Events unfolding in Europe — including Greece, Portugal, Spain, Italy, and most recently Ireland — are alarming reminders that systemic risk is the most pressing of this decade.
While it’s been two years to this day since the death of Lehman Brothers almost brought down the entire financial system, global systemic risk — the chance that a single event or series of events can collapse the world financial system – remains quite high.
In response to this threat, international banking regulators just approved higher Basel III capital requirements as a step in reducing global systemic risk. Banks with more capital are being forced to make more room to absorb losses, helping to increase economic stability. Under this tougher standard, banks need to maintain a minimum tier one (core) capital ratio of 4.5 percent, more than double the previous requirement.

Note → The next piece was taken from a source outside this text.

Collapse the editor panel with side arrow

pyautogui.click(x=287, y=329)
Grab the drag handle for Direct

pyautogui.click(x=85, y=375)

As further risk mitigation, dividend and discretionary bonus payments will be restricted unless core capital ratio is 7 percent or higher. Unfortunately the phase-in period for these stronger capital standards is from 2013 to 2019. So this multi-year time gap allows for plenty of systemic risk to persist and grow.
Domestically, the Dodd-Frank Act passed in July also attempts to address systemic risk by setting up a Financial Stability Oversight Counsel (FSOC) made up of major financial firefighters like the Fed, SEC, FDIC, and the Treasury. For the first time, managing systemic risk and its impact on the economy is an official U.S. regulatory policy.